It’s a super snowy, super chilly day. I thought the best possible way to celebrate this snowstorm of doom was to share this recipe for cauliflower and celery root soup with roasted garlic. This is a special kind of recipe and blog post. I don’t normally cook something and post it on the same day. This would probably drive me crazy to work this way and not stay ahead. I had a whole other recipe planned for today, but I had to bump it for this cauliflower and celery root soup. Don’t worry, I’ll post this other recipe tomorrow. But yes, this soup is that good. I’m still currently slurping up a bowl of it, and I’m so not upset about it!
We’ve kind of had an interesting winter here in Colorado. We normally have funny weather, but this winter has been especially strange. We had some early snowfall before the new year, and then it decided it wanted to warm up to the 70s for a good 2-3 weeks. This was totally ok. I’ll take 70 degree temps in January and February. This weekend however, is an entirely different ball game. I actually think there might be blizzard conditions going on out there right now. Kind of crazy, but also cozy, comforting, and the perfect soup-making weather.
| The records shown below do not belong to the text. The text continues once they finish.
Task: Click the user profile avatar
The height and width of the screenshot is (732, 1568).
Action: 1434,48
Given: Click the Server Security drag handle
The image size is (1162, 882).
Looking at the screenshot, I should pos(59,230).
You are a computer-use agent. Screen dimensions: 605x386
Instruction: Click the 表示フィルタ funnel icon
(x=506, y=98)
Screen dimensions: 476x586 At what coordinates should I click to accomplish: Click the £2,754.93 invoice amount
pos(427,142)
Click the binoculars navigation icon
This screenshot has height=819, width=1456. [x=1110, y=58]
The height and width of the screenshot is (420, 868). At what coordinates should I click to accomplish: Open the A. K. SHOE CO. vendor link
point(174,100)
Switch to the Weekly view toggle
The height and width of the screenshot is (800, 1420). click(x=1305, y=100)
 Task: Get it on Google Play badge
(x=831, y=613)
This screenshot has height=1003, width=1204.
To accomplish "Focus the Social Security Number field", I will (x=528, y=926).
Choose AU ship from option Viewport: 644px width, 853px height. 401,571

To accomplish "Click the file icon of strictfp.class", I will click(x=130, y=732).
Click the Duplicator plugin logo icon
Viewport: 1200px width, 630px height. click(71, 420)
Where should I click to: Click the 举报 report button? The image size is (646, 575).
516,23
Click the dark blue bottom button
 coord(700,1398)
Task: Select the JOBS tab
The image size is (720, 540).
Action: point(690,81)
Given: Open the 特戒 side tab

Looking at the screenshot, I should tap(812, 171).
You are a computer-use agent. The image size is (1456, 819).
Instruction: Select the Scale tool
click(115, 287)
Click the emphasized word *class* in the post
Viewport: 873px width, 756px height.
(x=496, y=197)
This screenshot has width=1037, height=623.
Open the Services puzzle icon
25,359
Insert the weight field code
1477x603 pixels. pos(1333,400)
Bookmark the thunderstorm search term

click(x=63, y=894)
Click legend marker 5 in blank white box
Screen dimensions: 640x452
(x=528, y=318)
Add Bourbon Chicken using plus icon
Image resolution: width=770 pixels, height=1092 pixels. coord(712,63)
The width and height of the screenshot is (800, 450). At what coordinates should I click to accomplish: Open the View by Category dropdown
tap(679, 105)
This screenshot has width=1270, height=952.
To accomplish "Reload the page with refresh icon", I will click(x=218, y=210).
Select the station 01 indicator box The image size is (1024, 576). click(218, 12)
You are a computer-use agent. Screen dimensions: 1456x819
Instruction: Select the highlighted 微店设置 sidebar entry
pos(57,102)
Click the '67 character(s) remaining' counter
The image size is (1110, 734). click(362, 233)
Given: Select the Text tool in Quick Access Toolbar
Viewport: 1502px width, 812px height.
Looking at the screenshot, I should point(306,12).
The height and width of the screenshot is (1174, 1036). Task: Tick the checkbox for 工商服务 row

This cauliflower and celery root soup is one of my favorites. It’s so comforting and pretty good for you also! Cauliflower and celery root make up the bulk of this recipe, but the roasted garlic gives it some extra special flavor, and I personally wouldn’t want to live in a world without a ton of garlic.
This recipe is definitely a must-make as the temperatures start to drop and the snow blankets the ground. Pair it with a pale ale and enjoy your weekend! xo
Cauliflower and Celery Root Soup with Roasted Garlic is the ultimate vegetarian comfort food!
15 minPrep Time
1 hr, 15 Cook Time
1 hr, 30 Total Time
- 1 head of garlic, top cut off exposing the garlic cloves but bulb left in tact
- 3 tablespoons extra virgin olive oil, plus extra for drizzling
- 2 medium-sized yellow onion, diced
- 2 medium-sized celery root, diced
- 1 large head cauliflower, cut into florets
- 4 cups low sodium chicken broth (substitute vegetable broth for a vegetarian version)
- 1 cup water
- salt and black pepper
- 1/4 cup heavy cream
- cubes of toasted ciabatta and chives, for garnish
- Preheat your oven to 400 degrees F. Place your head of garlic into a mold of a regular muffin tin, exposed cloves side up. Drizzle with extra virgin olive oil. Cover with foil and roast for 45-50 minutes or until fragrant, brown and soft. Remove from oven and set aside to cool. While your garlic is roasting, prepare your soup.
- In a large dutch oven, heat the 3 tablespoons of extra virgin olive oil over medium heat. Add the onion and celery root. Cook for 10-12 minutes or until the onions are tender. Add the cauliflower, chicken broth, water and 2 teaspoons of salt. Bring to a boil and then lower the heat to a simmer. Cover and cook for 45 minutes or until the veggies are tender.
- Now go back to your garlic. Release the cloves from the bulb.
- Working in batches, transfer the soup to a blender and add the roasted garlic cloves. Do not fill the entire way to reduce mess. Blend in batches, for about a minute each until completely smooth. Transfer the now pureed soup back to the dutch oven and stir in the heavy cream. Cook for an additional 5 minutes seasoning with salt and pepper where needed.
- Serve the soup warm with a drizzle of extra virgin olive oil, chopped chives and ciabatta croutons.
Inspired by Ina Garten’s Cauliflower and Celery Root Soup.